• _WHAT TO WORK ON_:
Reproduce every record below, character by character.

• _RECORDS TO PROCESS_:
■ ■ ■ ■ ■ ■ ■

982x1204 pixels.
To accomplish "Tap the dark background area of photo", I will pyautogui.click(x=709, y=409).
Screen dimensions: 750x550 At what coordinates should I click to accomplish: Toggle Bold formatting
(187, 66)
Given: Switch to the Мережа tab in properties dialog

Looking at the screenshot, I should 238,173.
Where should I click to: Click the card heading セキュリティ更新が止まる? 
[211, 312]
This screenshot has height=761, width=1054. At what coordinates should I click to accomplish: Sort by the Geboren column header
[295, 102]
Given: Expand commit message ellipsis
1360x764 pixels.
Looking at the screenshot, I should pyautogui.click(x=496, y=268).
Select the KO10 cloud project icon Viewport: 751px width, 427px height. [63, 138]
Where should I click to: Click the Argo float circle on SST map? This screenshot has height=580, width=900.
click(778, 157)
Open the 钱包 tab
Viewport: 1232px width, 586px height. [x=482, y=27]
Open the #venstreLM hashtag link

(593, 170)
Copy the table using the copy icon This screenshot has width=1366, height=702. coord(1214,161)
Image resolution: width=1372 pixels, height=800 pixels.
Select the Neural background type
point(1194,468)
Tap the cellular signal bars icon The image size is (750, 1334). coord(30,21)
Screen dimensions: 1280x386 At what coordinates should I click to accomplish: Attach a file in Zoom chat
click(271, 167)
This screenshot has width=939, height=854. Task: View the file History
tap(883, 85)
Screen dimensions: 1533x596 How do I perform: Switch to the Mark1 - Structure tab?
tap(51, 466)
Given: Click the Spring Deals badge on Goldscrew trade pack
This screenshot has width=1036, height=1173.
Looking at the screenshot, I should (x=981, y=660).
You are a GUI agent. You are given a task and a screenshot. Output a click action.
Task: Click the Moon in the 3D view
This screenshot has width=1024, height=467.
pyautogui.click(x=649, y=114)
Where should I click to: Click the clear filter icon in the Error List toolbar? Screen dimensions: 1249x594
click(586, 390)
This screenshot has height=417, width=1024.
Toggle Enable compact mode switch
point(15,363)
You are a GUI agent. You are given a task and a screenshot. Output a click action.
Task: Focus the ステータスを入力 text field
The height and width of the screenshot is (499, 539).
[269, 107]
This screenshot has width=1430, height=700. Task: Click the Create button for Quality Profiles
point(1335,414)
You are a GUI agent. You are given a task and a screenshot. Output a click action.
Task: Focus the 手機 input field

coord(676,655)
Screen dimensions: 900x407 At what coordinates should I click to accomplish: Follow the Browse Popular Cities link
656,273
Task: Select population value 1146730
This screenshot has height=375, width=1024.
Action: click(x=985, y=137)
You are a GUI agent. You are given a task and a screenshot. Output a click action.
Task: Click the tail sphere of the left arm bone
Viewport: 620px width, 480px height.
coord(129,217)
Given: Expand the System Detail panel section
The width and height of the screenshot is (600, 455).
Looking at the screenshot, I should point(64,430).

■ ■ ■ ■ ■ ■ ■

• _PROBLEM SOLUTION_:
982x1204 pixels.
To accomplish "Tap the dark background area of photo", I will pyautogui.click(x=709, y=409).
Screen dimensions: 750x550 At what coordinates should I click to accomplish: Toggle Bold formatting
(187, 66)
Given: Switch to the Мережа tab in properties dialog

Looking at the screenshot, I should 238,173.
Where should I click to: Click the card heading セキュリティ更新が止まる? 
[211, 312]
This screenshot has height=761, width=1054. At what coordinates should I click to accomplish: Sort by the Geboren column header
[295, 102]
Given: Expand commit message ellipsis
1360x764 pixels.
Looking at the screenshot, I should pyautogui.click(x=496, y=268).
Select the KO10 cloud project icon Viewport: 751px width, 427px height. [63, 138]
Where should I click to: Click the Argo float circle on SST map? This screenshot has height=580, width=900.
click(778, 157)
Open the 钱包 tab
Viewport: 1232px width, 586px height. [x=482, y=27]
Open the #venstreLM hashtag link

(593, 170)
Copy the table using the copy icon This screenshot has width=1366, height=702. coord(1214,161)
Image resolution: width=1372 pixels, height=800 pixels.
Select the Neural background type
point(1194,468)
Tap the cellular signal bars icon The image size is (750, 1334). coord(30,21)
Screen dimensions: 1280x386 At what coordinates should I click to accomplish: Attach a file in Zoom chat
click(271, 167)
This screenshot has width=939, height=854. Task: View the file History
tap(883, 85)
Screen dimensions: 1533x596 How do I perform: Switch to the Mark1 - Structure tab?
tap(51, 466)
Given: Click the Spring Deals badge on Goldscrew trade pack
This screenshot has width=1036, height=1173.
Looking at the screenshot, I should (x=981, y=660).
You are a GUI agent. You are given a task and a screenshot. Output a click action.
Task: Click the Moon in the 3D view
This screenshot has width=1024, height=467.
pyautogui.click(x=649, y=114)
Where should I click to: Click the clear filter icon in the Error List toolbar? Screen dimensions: 1249x594
click(586, 390)
This screenshot has height=417, width=1024.
Toggle Enable compact mode switch
point(15,363)
You are a GUI agent. You are given a task and a screenshot. Output a click action.
Task: Focus the ステータスを入力 text field
The height and width of the screenshot is (499, 539).
[269, 107]
This screenshot has width=1430, height=700. Task: Click the Create button for Quality Profiles
point(1335,414)
You are a GUI agent. You are given a task and a screenshot. Output a click action.
Task: Focus the 手機 input field

coord(676,655)
Screen dimensions: 900x407 At what coordinates should I click to accomplish: Follow the Browse Popular Cities link
656,273
Task: Select population value 1146730
This screenshot has height=375, width=1024.
Action: click(x=985, y=137)
You are a GUI agent. You are given a task and a screenshot. Output a click action.
Task: Click the tail sphere of the left arm bone
Viewport: 620px width, 480px height.
coord(129,217)
Given: Expand the System Detail panel section
The width and height of the screenshot is (600, 455).
Looking at the screenshot, I should point(64,430).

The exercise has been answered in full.